* _Selected passage_
========================================================================
This article focuses on AI anomaly detection, which can support both metric and log-based approaches.
How is Anomaly Detection Different from Traditional Monitoring?
There is some overlap between modern anomaly detection and traditional monitoring practices. The latter requires your team to determine a monitoring objective and define alert thresholds. Then, when a metric goes beyond acceptable limits, you can address the issue.
This approach is sub-optimal for a few reasons. It is time-consuming to create alerts at scale. Your team must be cognizant of every condition they'd like to alert against. (In other words, you're not spotting "unknown unknowns.") Static alerts don't convey whether behavior is changing, nor do they self-correct when baselines change. They also don’t take into account seasonality, time of day, or other factors that impact behavior patterns.
When an anomaly detection algorithm identifies an issue, it similarly triggers an alert. Yet, anomaly detection relies on artificial intelligence and machine learning algorithms, not humans. Automating this process gives time back to your team and gives you better coverage when it comes to spotting issues.
AI anomaly detection factors in the context when identifying unusual behaviors. For example, a spike in failed logins on an internal system might be normal on Tuesday morning at 8:30 am when your employees start their day. However, this would be anomalous on a Saturday at 2:00 am. Additionally, 10x traffic on an e-commerce application might be normal on Black Friday. But, this would be a major issue during a random Wednesday.
Anomaly Detection in Log Events
Anomaly detection is not one-size-fits-all. Within the broader category, vendors use different artificial intelligence and machine learning models. In this section, I'll touch on different approaches for anomaly detection in log files.
More traditional approaches entail pinpointing anomalous keywords or sequences of log events. Using machine learning models, platforms can detect abnormal spikes in problematic log events. Here you’re identifying deviations in the established pattern of ERROR or FAIL logs, for example.
========================================================================
* _Dataset_

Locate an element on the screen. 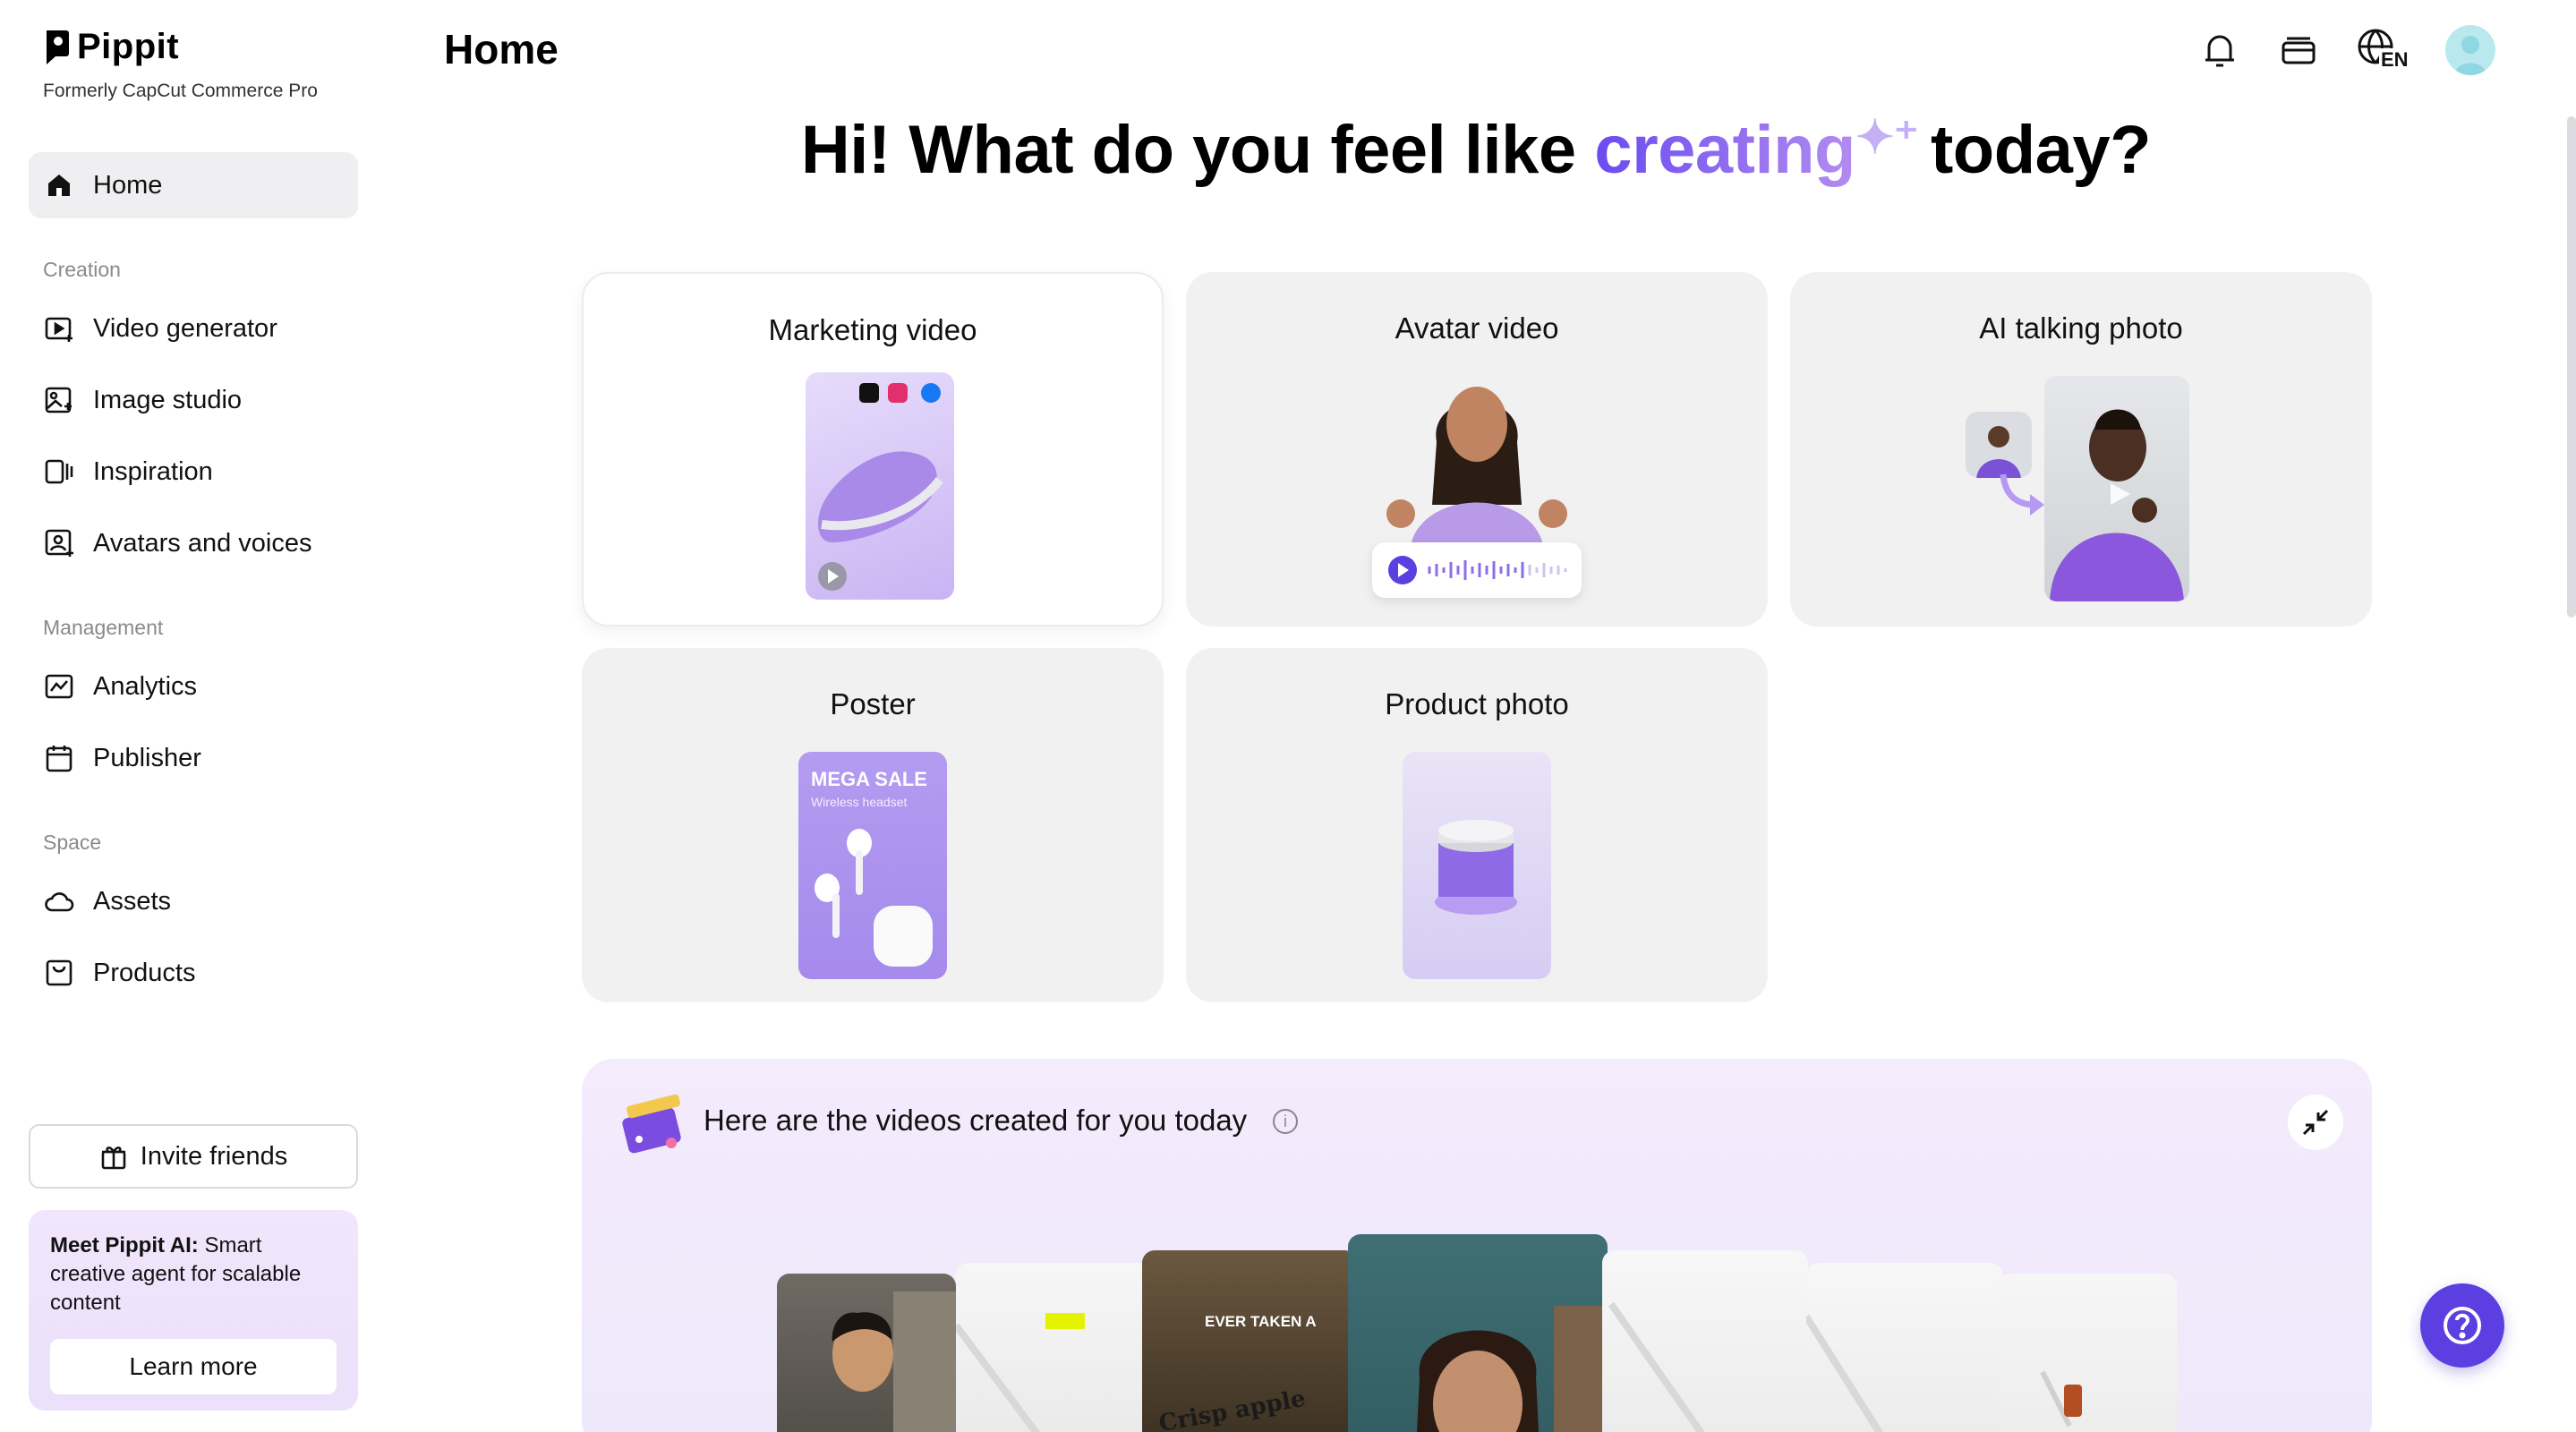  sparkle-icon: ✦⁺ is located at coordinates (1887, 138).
========================================================================
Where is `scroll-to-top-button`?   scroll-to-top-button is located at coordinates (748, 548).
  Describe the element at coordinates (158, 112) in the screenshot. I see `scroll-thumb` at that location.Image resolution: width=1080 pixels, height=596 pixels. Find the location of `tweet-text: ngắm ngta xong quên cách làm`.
========================================================================
Continue the passage on AI anomaly detection from its last sentence. The data has no connection to the passage on anomaly detection.

How Edge Delta Supports Log Anomaly Detection
To identify anomalies in log events, Edge Delta relies on log patterns (sometimes referred to as “pattern analytics.”) Log patterns cluster together similar or recurring events. While some other observability providers support log patterns, they do so as a batch processing job initiated by the user over a specified dataset. Edge Delta proactively runs log patterns across all data in real-time as it’s created.
Every event our agent collects is compared against existing log patterns. If the log event is similar to an existing pattern, it is bucketed into that group, and the count for that pattern is incremented. If the log event is unique, a new pattern is created based on the content of that message, and flagged as “new”.
Next to each log pattern, you can see:
- The volume or count of events that make up the pattern
- How the volume over a given time period compares to previous periods
- Whether the log events that make up the pattern are negative or neutral (more on this point later)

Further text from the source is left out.